Stored data:
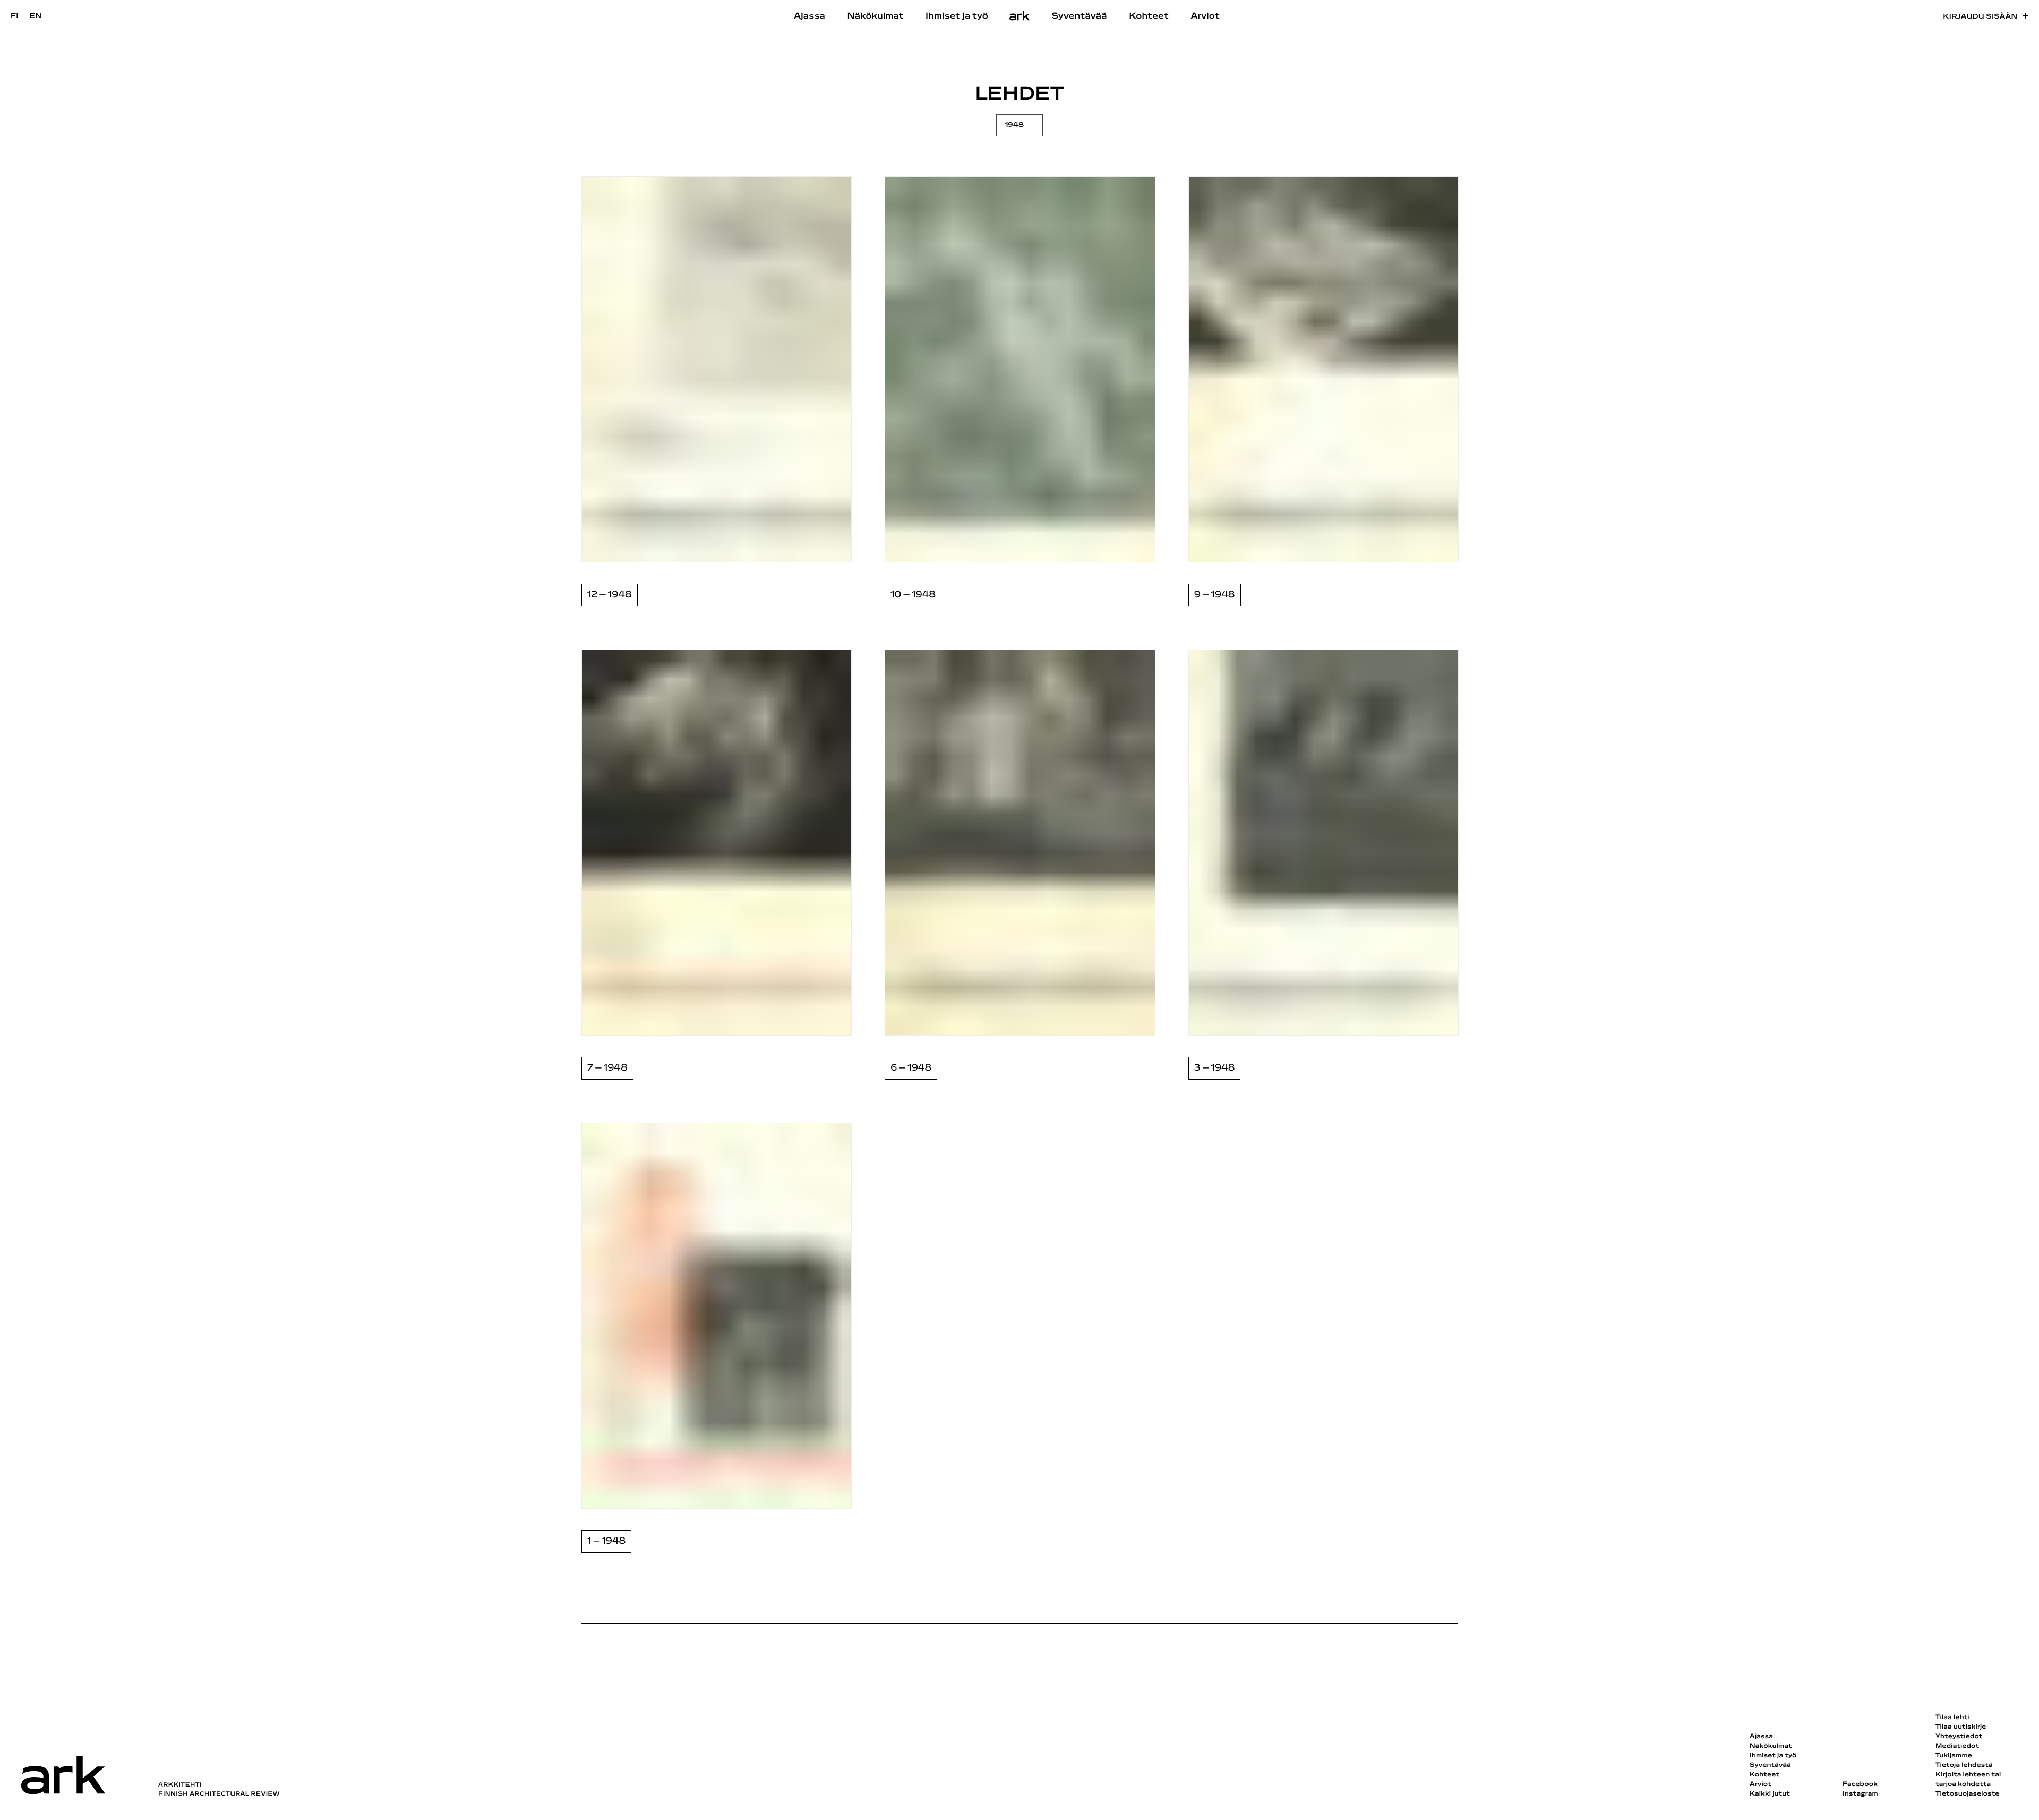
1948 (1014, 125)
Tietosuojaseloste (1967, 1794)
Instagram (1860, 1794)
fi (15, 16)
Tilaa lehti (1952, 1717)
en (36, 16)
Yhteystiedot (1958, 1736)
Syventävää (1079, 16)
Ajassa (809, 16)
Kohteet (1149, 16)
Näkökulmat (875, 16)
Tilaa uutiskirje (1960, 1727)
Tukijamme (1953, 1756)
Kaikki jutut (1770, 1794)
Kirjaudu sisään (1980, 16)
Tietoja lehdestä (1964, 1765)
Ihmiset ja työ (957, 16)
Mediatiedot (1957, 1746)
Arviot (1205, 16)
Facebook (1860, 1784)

=== Your task ===
Rewrite the data above exactly as given, but omit the images.

=== Output of the task ===
1948 (1014, 125)
Tietosuojaseloste (1967, 1794)
Instagram (1860, 1794)
fi (15, 16)
Tilaa lehti (1952, 1717)
en (36, 16)
Yhteystiedot (1958, 1736)
Syventävää (1079, 16)
Ajassa (809, 16)
Kohteet (1149, 16)
Näkökulmat (875, 16)
Tilaa uutiskirje (1960, 1727)
Tukijamme (1953, 1756)
Kaikki jutut (1770, 1794)
Kirjaudu sisään (1980, 16)
Tietoja lehdestä (1964, 1765)
Ihmiset ja työ (957, 16)
Mediatiedot (1957, 1746)
Arviot (1205, 16)
Facebook (1860, 1784)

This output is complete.